"I don't think it's going to have any impact at all," Epstein said of Cambridge Analytica's bankruptcy announcement. "Cambridge Analytica will re-emerge in a new form. There's a lot of companies like Cambridge Analytica and such companies will continue to provide content to the big platforms."
"And of course there are really just two [platforms] in the whole world outside of Russia and China, and that's Facebook and Google," Epstein told hosts Brian Becker and John Kiriakou. "That process is just going to continue. Cambridge Analytica has kind of taken the brunt of the insanity over this issue this time, but this process will continue."
The data firm came into the public's crosshairs after news broke of a data breach affecting somewhere between 50 million and 87 million Facebook users that Cambridge Analytica exploited for political purposes, namely in the 2016 election of US President Donald Trump. The user data was purloined by a researcher who claimed he was collecting it for academic purposes.

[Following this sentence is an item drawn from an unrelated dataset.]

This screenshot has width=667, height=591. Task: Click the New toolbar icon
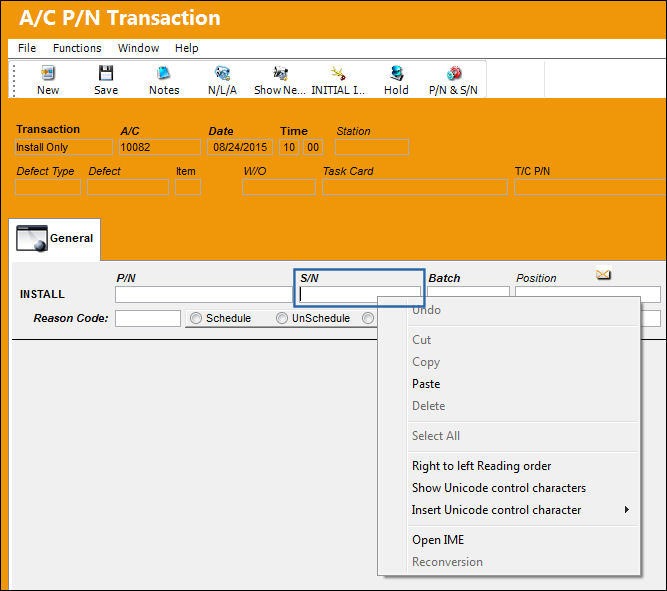point(48,73)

Julian Wheatland, chairman of the SCL Group, the parent company of Cambridge Analytica, phoned in to a conference call Thursday to inform employees that the company's board had come to the conclusion that rebranding the company's tools in the current data-conscious environment was "futile."
"The fact is, they openly claimed they had more than 5,000 data points on every voter in America, so they were getting data from lots of places. And there are now literally thousands of data brokers out there who are buying and selling data," Epstein said. "So this process, as I said, is just going to continue. That particular data set probably already has been duplicated and gone to other places, but they have a lot more data than that. And those data, I assume, will be sold if they haven't already been sold."
"The data will be bought and sold and passed around and shared, in some cases with intelligence agencies and governments," Epstein said.
Meanwhile, a flurry of leaders at Cambridge Analytica have signed on to a new company called Emerdata, including investors and members of the billionaire Mercer family, which has co-ownership of the far right news site Breitbart. The Mercers have funded everyone from alt-right media personalities like Baked Alaska and Milo Yiannopoulos to media mogul Steve Bannon, who once worked at Cambridge Analytica, to Kellyanne Conway and Trump himself.
Online user data has been considered invaluable to election campaigns since 2008, when then-candidate Barack Obama pioneered its usage during his campaign. Obama's resounding defeat of GOP rival Senator John McCain was frequently attributed to Obama's success in online campaigns, which are able to target voters and understand their tendencies better than, say, television or canvassing.
"The free and fair election is very much in jeopardy, which means democracy is in jeopardy," Epstein said, adding, "I don't think they're going to hold back, though, in the midterm election coming up in November. And that's what we have to be very careful about."